The Energy Information Administration said Sept. 10 that commercial US crude inventories fell 5.9 million bbl to 298 million bbl as Gustav disrupted operations in the week ended Sept. 5. That surpassed Wall Street analysts' expectations of a 4.2 million bbl drop. Gasoline stocks dropped 6.5 million bbl to 187.9 bbl in the same period, outstripping Wall Street's consensus of a 4.6 million bbl fall. Distillate fuel inventories decreased by 1.2 million bbl to 130.5 bbl, undershooting a call for a 2.2 million bbl decline. Propane and propylene inventories increased by 1.6 million bbl to 54.5 million bbl.

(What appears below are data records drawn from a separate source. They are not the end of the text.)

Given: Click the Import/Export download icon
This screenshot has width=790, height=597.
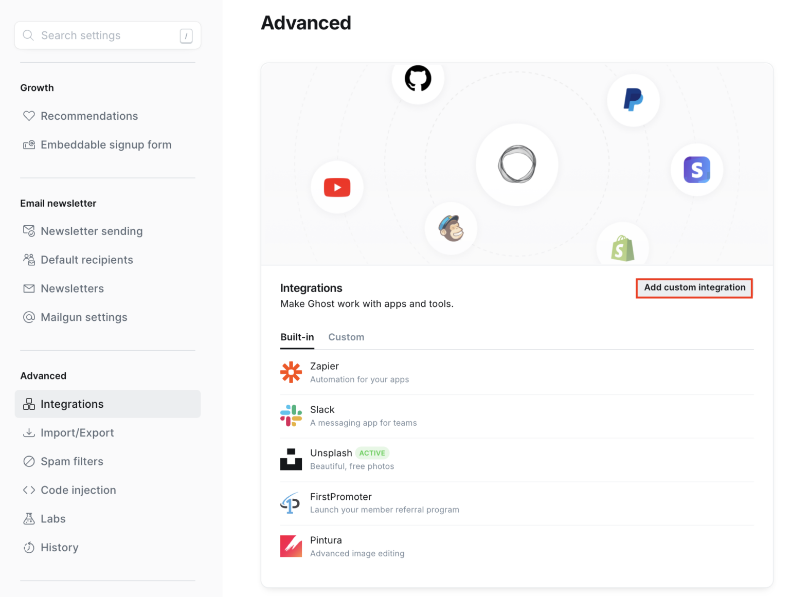Looking at the screenshot, I should [29, 432].
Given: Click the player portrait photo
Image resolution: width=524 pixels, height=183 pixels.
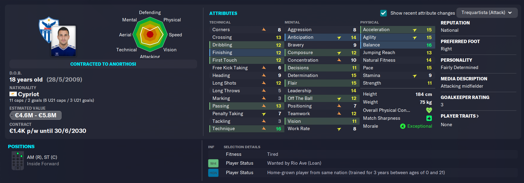Looking at the screenshot, I should coord(64,41).
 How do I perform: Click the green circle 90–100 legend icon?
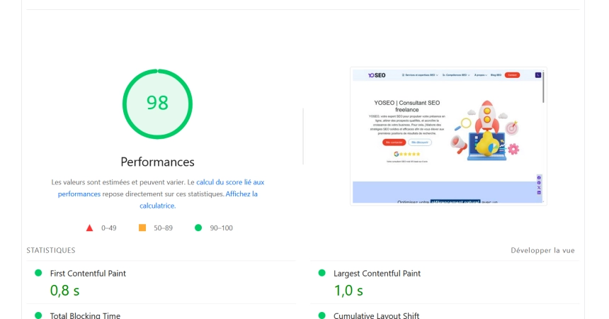tap(198, 228)
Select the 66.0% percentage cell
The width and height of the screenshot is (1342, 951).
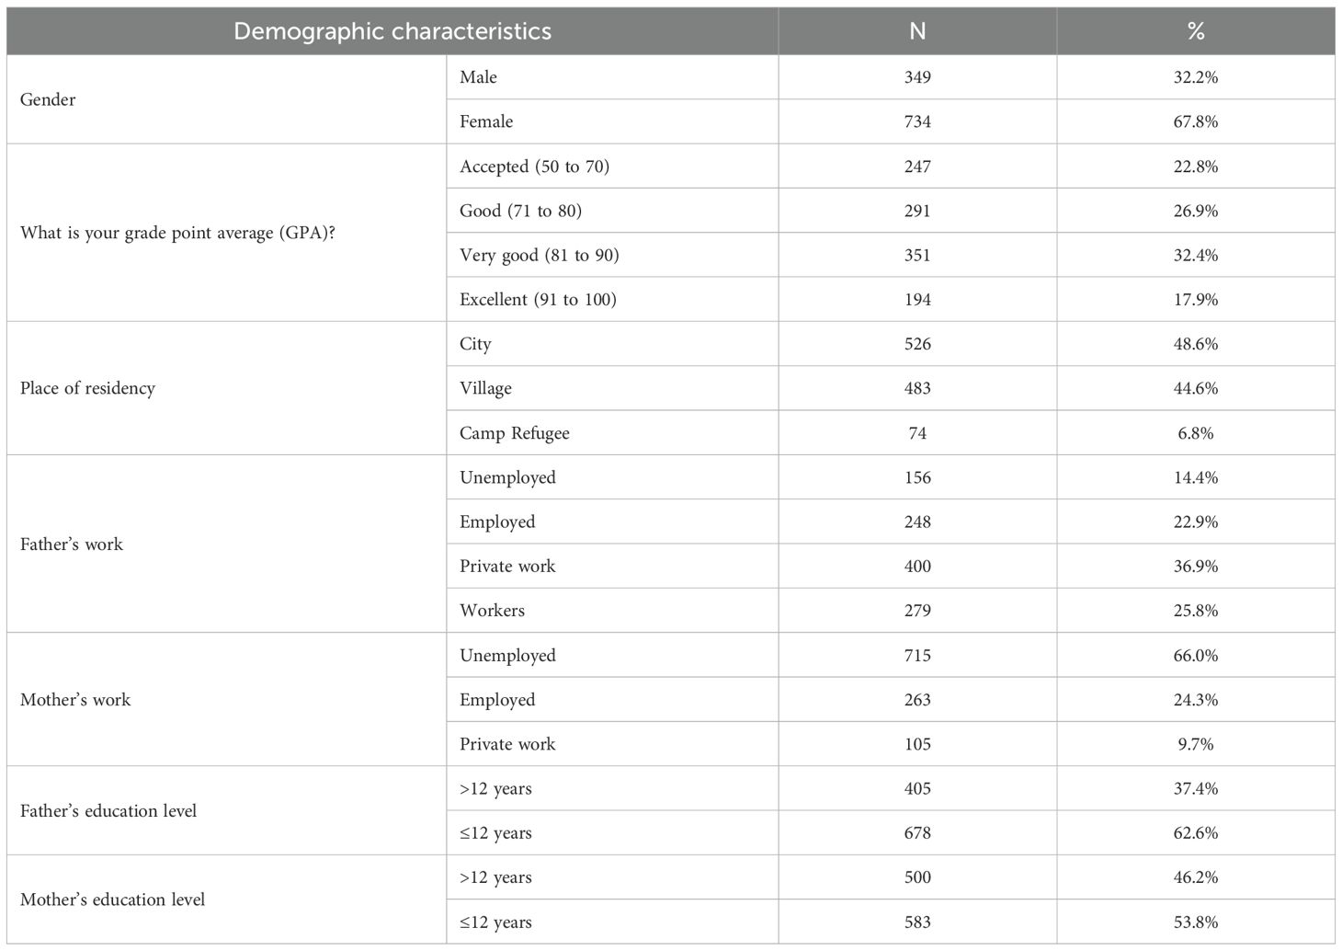[1195, 656]
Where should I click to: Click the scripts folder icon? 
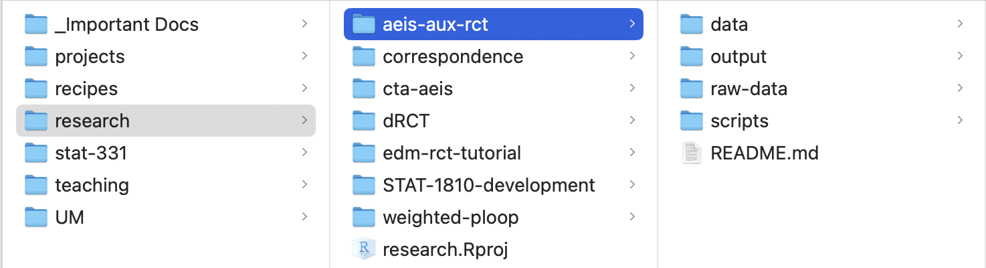692,121
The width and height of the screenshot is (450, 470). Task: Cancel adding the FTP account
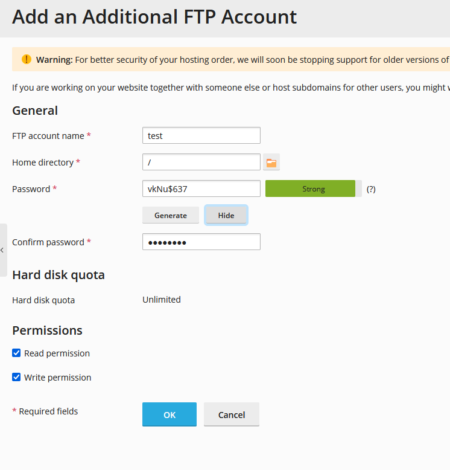232,414
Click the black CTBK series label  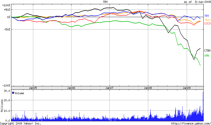coord(207,50)
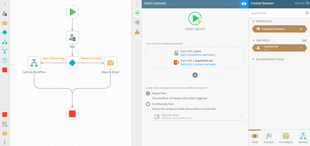Select the Rework Email step on canvas

(110, 63)
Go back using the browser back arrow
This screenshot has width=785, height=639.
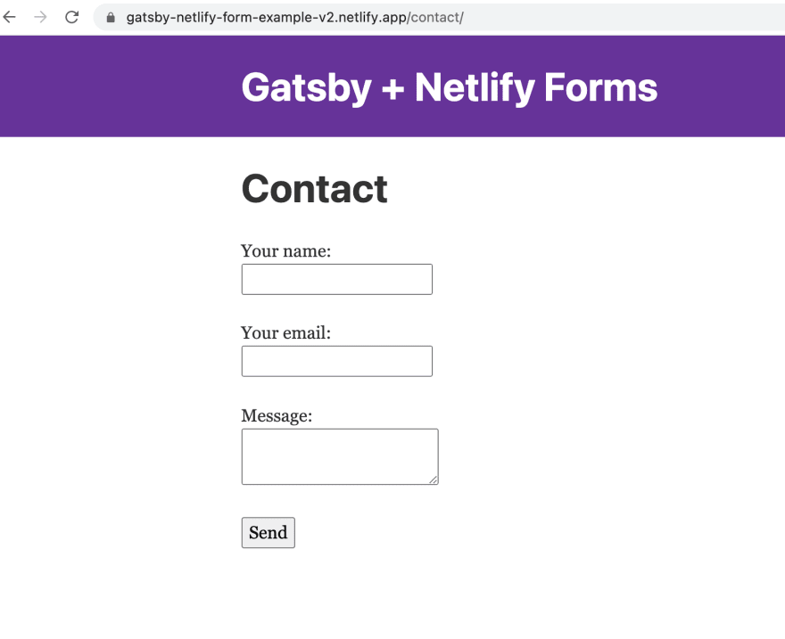(10, 17)
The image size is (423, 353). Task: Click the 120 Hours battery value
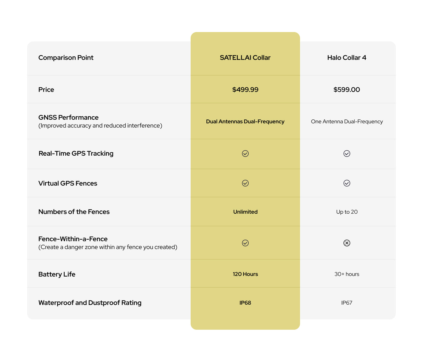[245, 274]
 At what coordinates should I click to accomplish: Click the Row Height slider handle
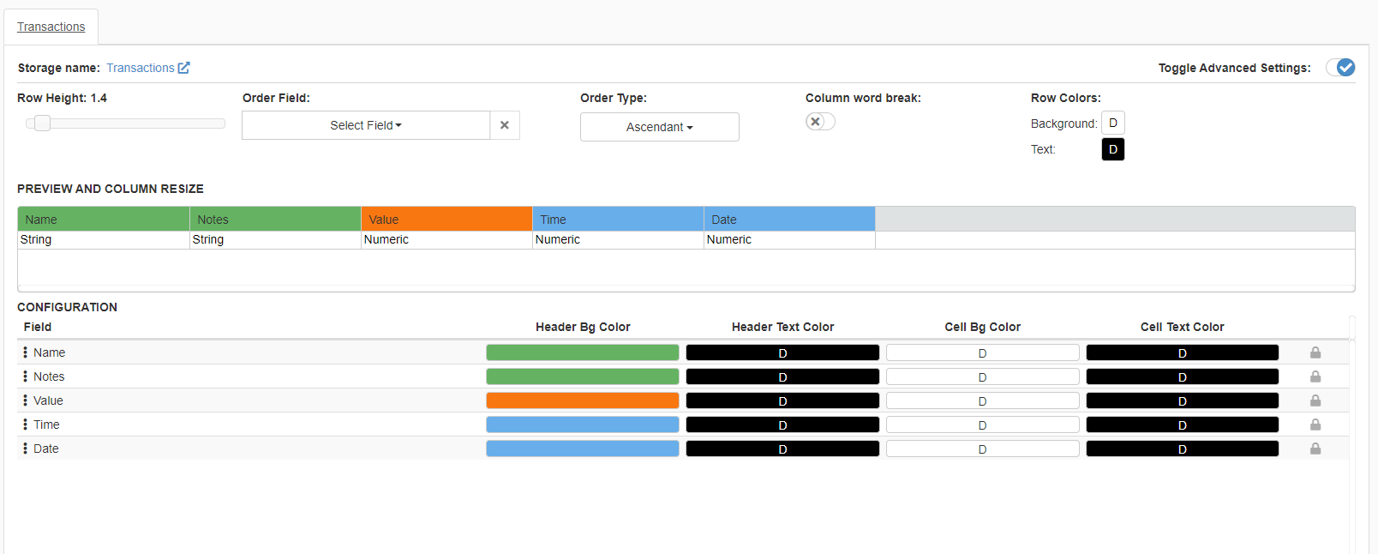[x=42, y=123]
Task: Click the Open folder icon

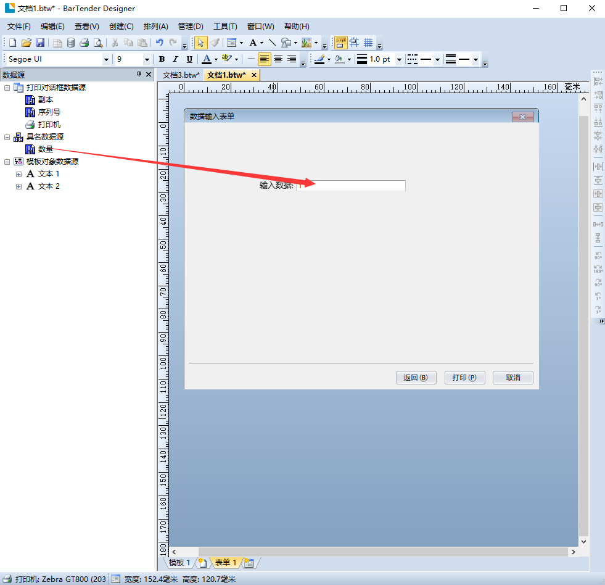Action: [x=27, y=43]
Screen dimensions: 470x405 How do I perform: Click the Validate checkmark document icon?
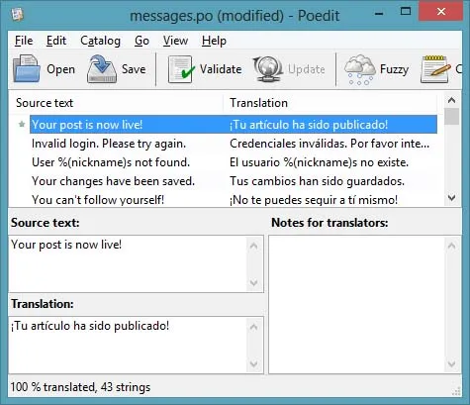pos(180,69)
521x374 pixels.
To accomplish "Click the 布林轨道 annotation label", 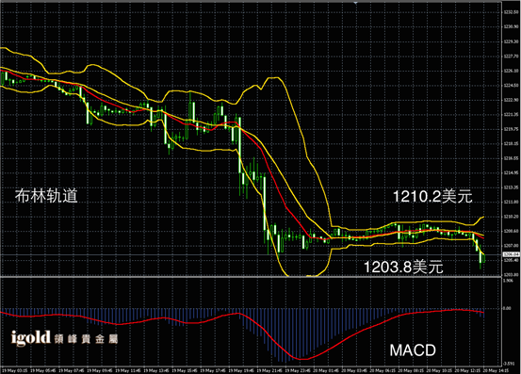I will point(46,196).

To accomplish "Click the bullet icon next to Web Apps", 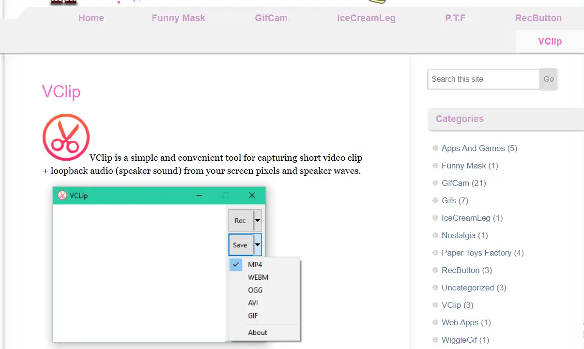I will click(434, 322).
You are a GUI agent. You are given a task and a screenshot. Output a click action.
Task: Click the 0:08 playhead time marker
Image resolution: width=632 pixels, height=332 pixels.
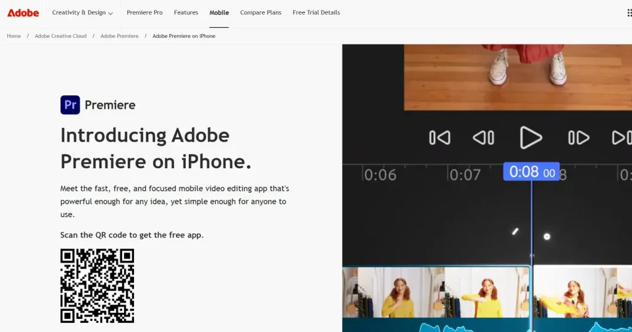[x=531, y=172]
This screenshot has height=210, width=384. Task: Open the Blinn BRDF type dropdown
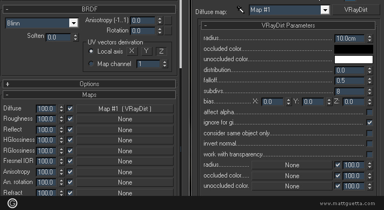[x=42, y=23]
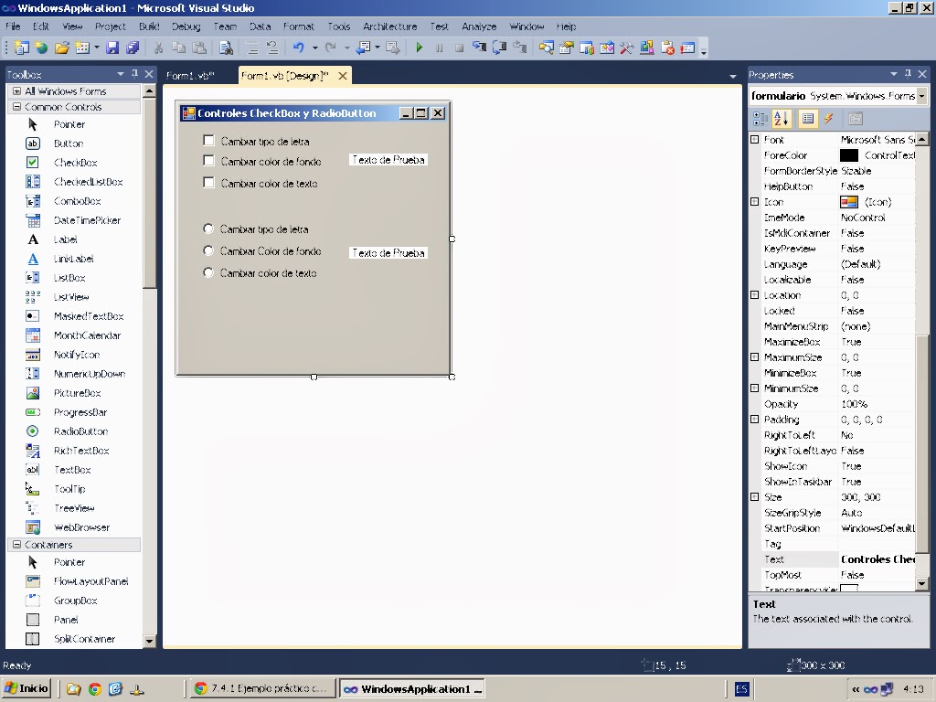Select the Cambiar Color de fondo radio button
The height and width of the screenshot is (702, 936).
click(x=208, y=250)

Imports of crude into the US dropped by 1.2 million b/d to 8.6 million b/d in that same week. Input of crude into the US refining system was down 1.8 million b/d to 13.5 million b/d with plants operating at only 78.3% as several Gulf Coast locations shut down ahead of the storm. Gasoline production fell to 8.4 million b/d, and distillate fuel dropped to 3.9 million b/d.
The October contract of benchmark US light, sweet crudes hit a 5-month low in intraday trading at $101.74/bbl Sept. 9 prior to closing at 103.26/bbl, down $3.08 for the day on the New York Mercantile Exchange. The November contract dropped $3.25 to $103.36/bbl. On the US spot market, West Texas Intermediate at Cushing, Okla., was down $3.08 to $103.26/bbl. Heating oil for October delivery lost 8.8¢ to $2.92/gal on NYMEX. The October RBOB contract fell 9.77¢ to $2.65/gal.
The October natural gas contract inched up 0.8¢ to $7.54/MMbtu on NYMEX. On the US spot market, gas at Henry Hub, La., fell 44¢ to $7.27/MMbtu.
In London, the October IPE contract for North Sea Brent bottomed out at $98.94 in intraday trade, marking the first time since Mar. 24 that front-month Brent has sold below $100/bbl. The contract closed at $100.34/bbl, down $3.10 for the day. The September contract for gas oil dropped $20.25 to $937.75/tonne.